**Task requirements:**
Reproduce all of the data exactly.

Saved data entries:
[Start of section]

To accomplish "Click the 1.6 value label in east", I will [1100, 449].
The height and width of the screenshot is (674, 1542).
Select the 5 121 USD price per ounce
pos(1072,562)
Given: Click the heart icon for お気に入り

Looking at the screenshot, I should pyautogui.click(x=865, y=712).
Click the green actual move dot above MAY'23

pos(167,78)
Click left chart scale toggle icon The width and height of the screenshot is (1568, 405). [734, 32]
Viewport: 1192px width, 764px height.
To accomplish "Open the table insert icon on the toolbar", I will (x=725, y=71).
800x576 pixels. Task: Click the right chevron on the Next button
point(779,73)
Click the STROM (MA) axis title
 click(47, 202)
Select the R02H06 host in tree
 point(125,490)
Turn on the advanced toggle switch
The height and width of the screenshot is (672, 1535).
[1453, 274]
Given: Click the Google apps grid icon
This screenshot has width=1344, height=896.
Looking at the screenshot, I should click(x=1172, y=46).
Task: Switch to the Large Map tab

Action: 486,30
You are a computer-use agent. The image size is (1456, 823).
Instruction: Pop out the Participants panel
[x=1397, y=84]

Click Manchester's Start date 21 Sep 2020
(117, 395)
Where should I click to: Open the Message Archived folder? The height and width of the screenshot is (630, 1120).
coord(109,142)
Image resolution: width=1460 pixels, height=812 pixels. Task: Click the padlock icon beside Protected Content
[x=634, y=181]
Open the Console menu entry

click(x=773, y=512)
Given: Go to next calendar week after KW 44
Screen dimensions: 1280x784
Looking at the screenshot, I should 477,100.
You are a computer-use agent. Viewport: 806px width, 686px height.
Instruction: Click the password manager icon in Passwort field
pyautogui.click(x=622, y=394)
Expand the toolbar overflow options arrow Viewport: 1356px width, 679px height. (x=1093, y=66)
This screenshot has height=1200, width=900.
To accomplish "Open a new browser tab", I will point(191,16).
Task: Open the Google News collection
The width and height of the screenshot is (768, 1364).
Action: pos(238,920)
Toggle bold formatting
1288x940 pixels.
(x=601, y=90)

[End of section]

**Exercise answer:**
To accomplish "Click the 1.6 value label in east", I will [1100, 449].
The height and width of the screenshot is (674, 1542).
Select the 5 121 USD price per ounce
pos(1072,562)
Given: Click the heart icon for お気に入り

Looking at the screenshot, I should pyautogui.click(x=865, y=712).
Click the green actual move dot above MAY'23

pos(167,78)
Click left chart scale toggle icon The width and height of the screenshot is (1568, 405). [734, 32]
Viewport: 1192px width, 764px height.
To accomplish "Open the table insert icon on the toolbar", I will (x=725, y=71).
800x576 pixels. Task: Click the right chevron on the Next button
point(779,73)
Click the STROM (MA) axis title
 click(47, 202)
Select the R02H06 host in tree
 point(125,490)
Turn on the advanced toggle switch
The height and width of the screenshot is (672, 1535).
[1453, 274]
Given: Click the Google apps grid icon
This screenshot has width=1344, height=896.
Looking at the screenshot, I should click(x=1172, y=46).
Task: Switch to the Large Map tab

Action: 486,30
You are a computer-use agent. The image size is (1456, 823).
Instruction: Pop out the Participants panel
[x=1397, y=84]

Click Manchester's Start date 21 Sep 2020
(117, 395)
Where should I click to: Open the Message Archived folder? The height and width of the screenshot is (630, 1120).
coord(109,142)
Image resolution: width=1460 pixels, height=812 pixels. Task: Click the padlock icon beside Protected Content
[x=634, y=181]
Open the Console menu entry

click(x=773, y=512)
Given: Go to next calendar week after KW 44
Screen dimensions: 1280x784
Looking at the screenshot, I should 477,100.
You are a computer-use agent. Viewport: 806px width, 686px height.
Instruction: Click the password manager icon in Passwort field
pyautogui.click(x=622, y=394)
Expand the toolbar overflow options arrow Viewport: 1356px width, 679px height. (x=1093, y=66)
This screenshot has height=1200, width=900.
To accomplish "Open a new browser tab", I will point(191,16).
Task: Open the Google News collection
The width and height of the screenshot is (768, 1364).
Action: pos(238,920)
Toggle bold formatting
1288x940 pixels.
(x=601, y=90)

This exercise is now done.